Date of Award

Summer 8-31-2025

Document Type

Open Access Dissertation

Degree Name

Doctor of Philosophy (PhD)

Department

Global Governance and Human Security

First Advisor

Karen Ross

Second Advisor

Samuel Barkin

Third Advisor

Evan Stewart

Abstract

Attacks on education have long been a feature of conflict, yet their strategic use by state and non-state actors remains underexamined. Despite global concern and growing documentation efforts by the international community, the motivations and patterns behind school attacks are not well studied. This project investigates the strategic use of such violence by Bosnian, Serbian, and Croatian state and non-state armed actors during the Bosnian War (1992-1995) and challenges the assumption that attacks on schools are simply collateral damage. Drawing from political and anti-civilian violence literature, this study situates schools as both symbolic and strategic geopolitical targets, targeted not only for their utility but also for their cultural and symbolic significance by both state and non-state armed actors. Through a mixed-methods approach that integrates descriptive statistical analysis and geospatial data visualization using ArcGIS, this dissertation analyzes a purposive sample of 123 school sites to explore how patterns of violence varied by geography, perpetrator, and technique during this war. Findings reveal clear patterns in the type and intensity of violence, varying by perpetrator group, municipality, and proximity to mass grave sites. These results support the argument that schools served not just as passive sites of destruction, but as active instruments in campaigns of ethnic and political violence.
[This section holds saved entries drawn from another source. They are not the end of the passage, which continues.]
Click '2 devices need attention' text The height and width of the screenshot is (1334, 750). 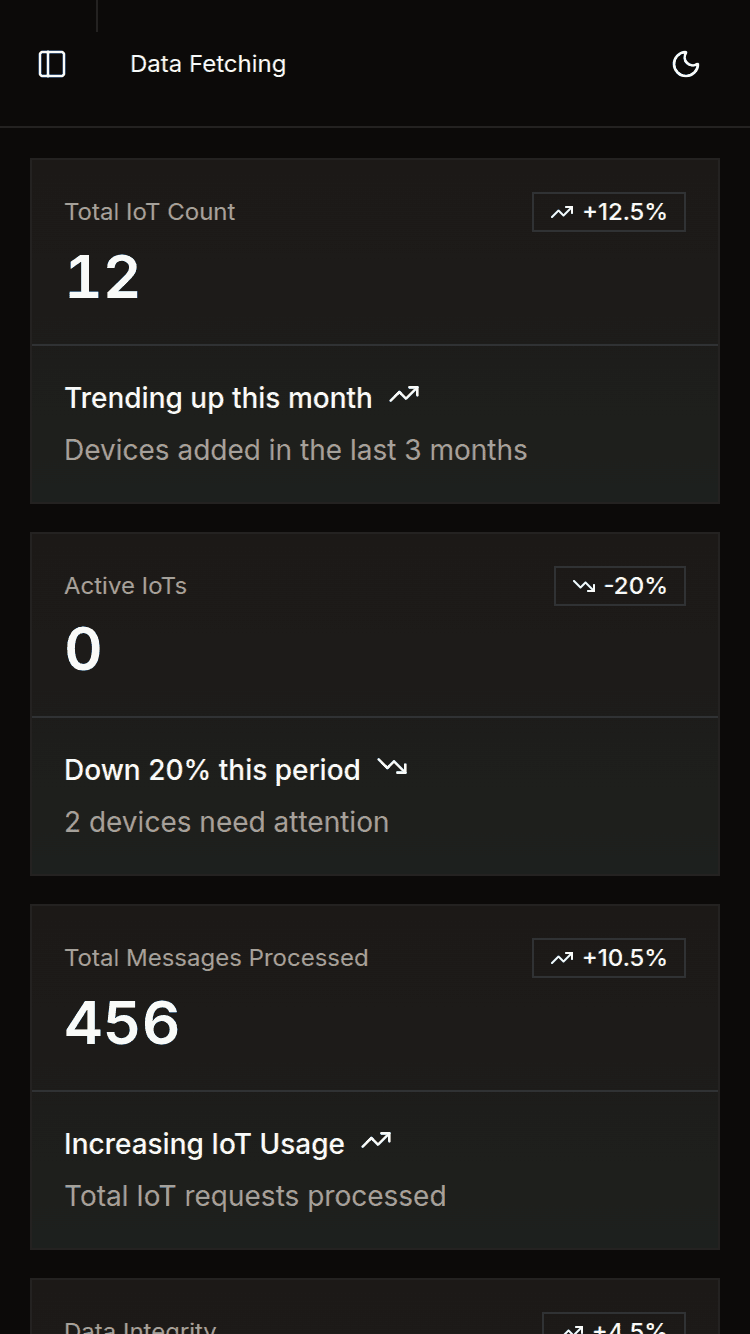(226, 822)
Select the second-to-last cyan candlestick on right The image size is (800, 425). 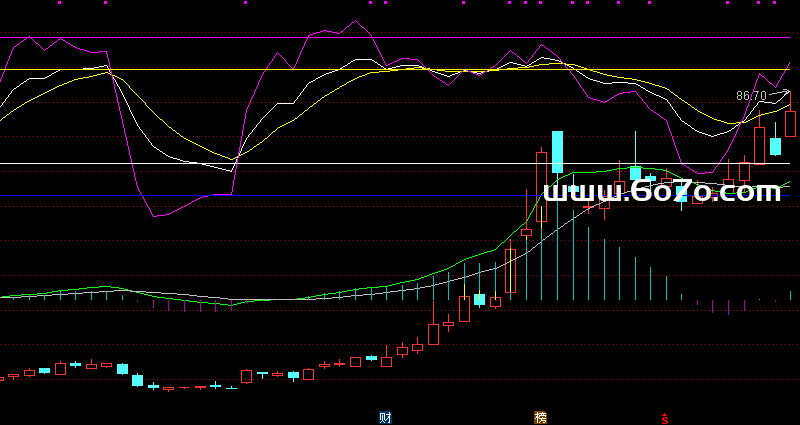tap(775, 146)
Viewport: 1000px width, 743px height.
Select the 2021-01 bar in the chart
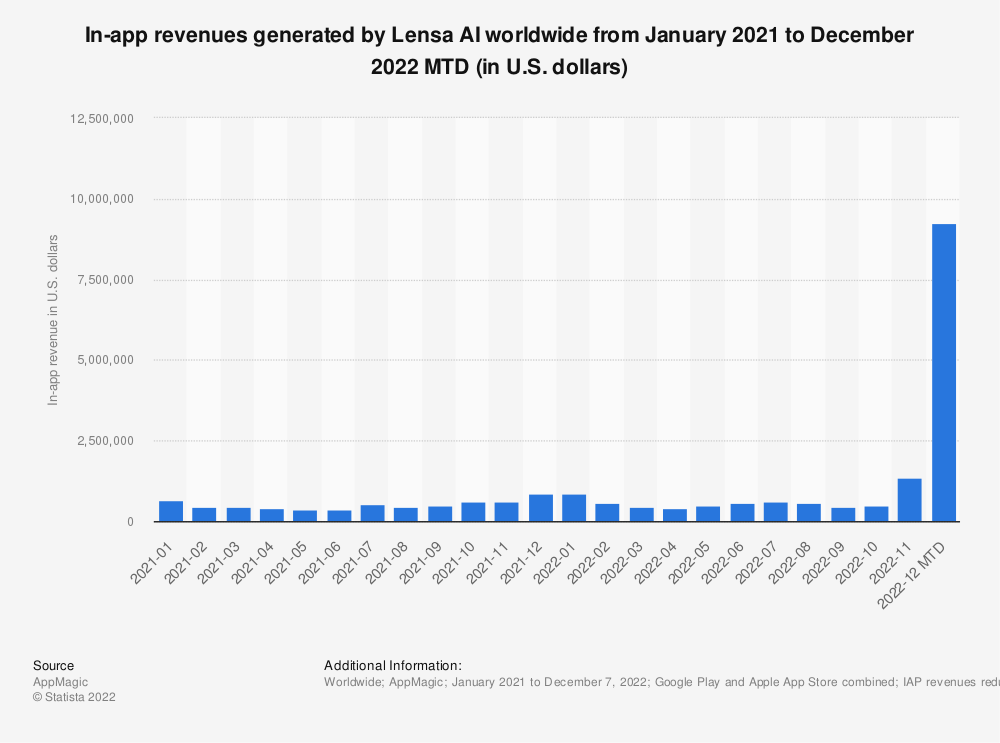pyautogui.click(x=171, y=511)
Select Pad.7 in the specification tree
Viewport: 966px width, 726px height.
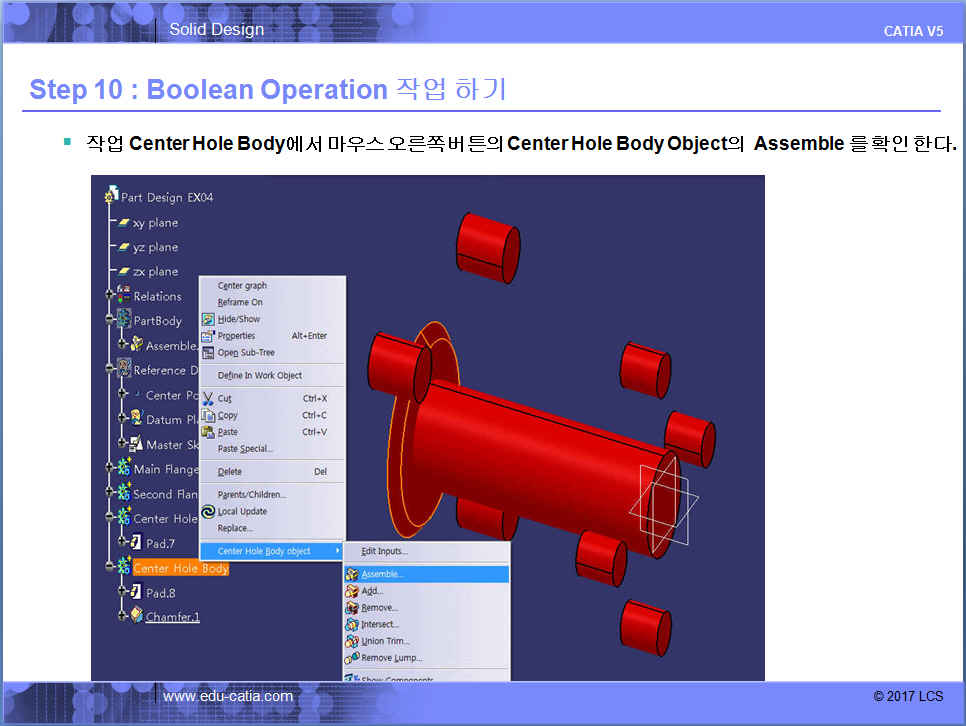tap(159, 543)
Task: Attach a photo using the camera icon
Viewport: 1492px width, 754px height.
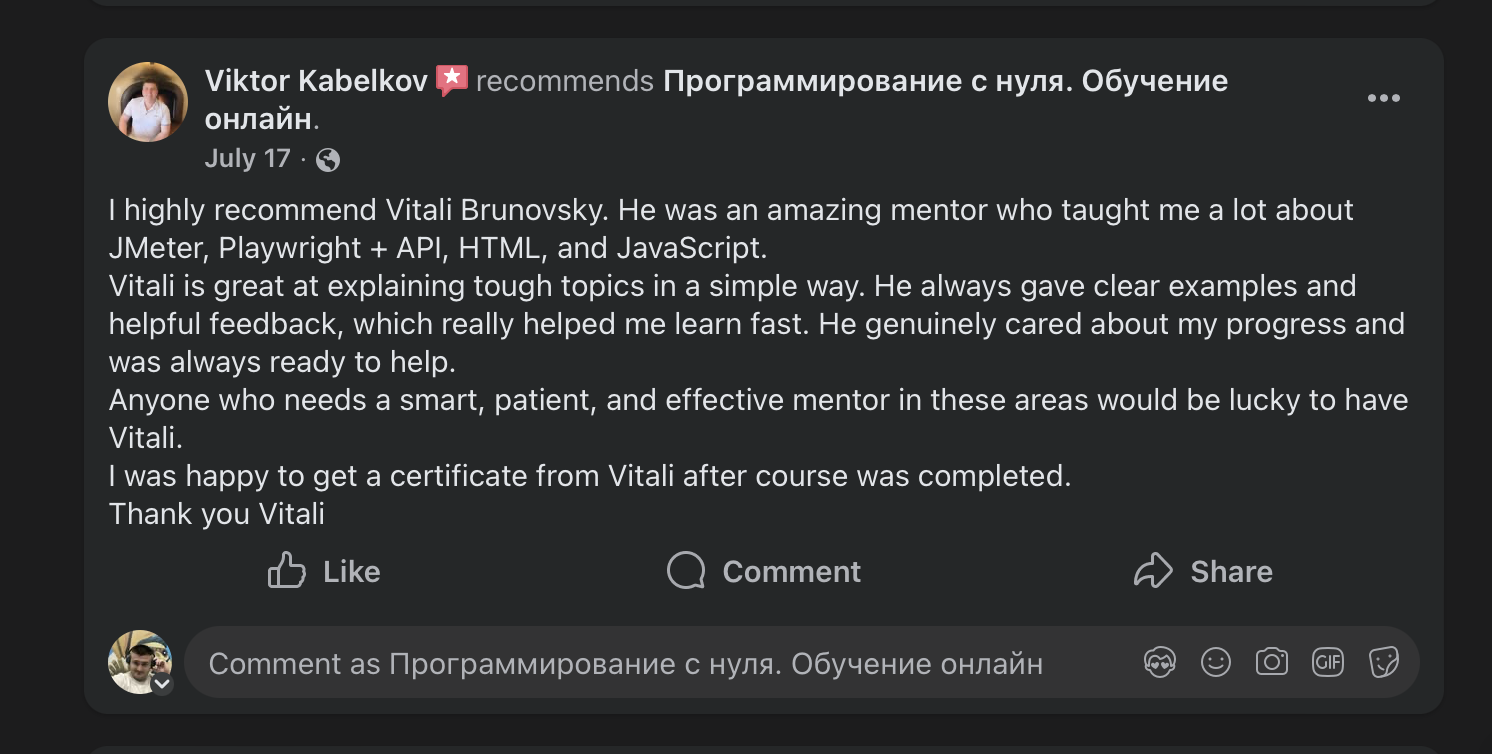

This project addresses a critical gap in academic literature and engages with the legal and normative frameworks of international humanitarian law (IHL) exposing significant gaps in how schools are protected during armed conflict. While hospitals and religious sites benefit from consistent protections under IHL, schools are protected only when civilians are present. This conditionality leaves schools vulnerable to military use and targeted destruction and presents accountability loopholes for those seeking to destroy community and generational acquisitions of human capital.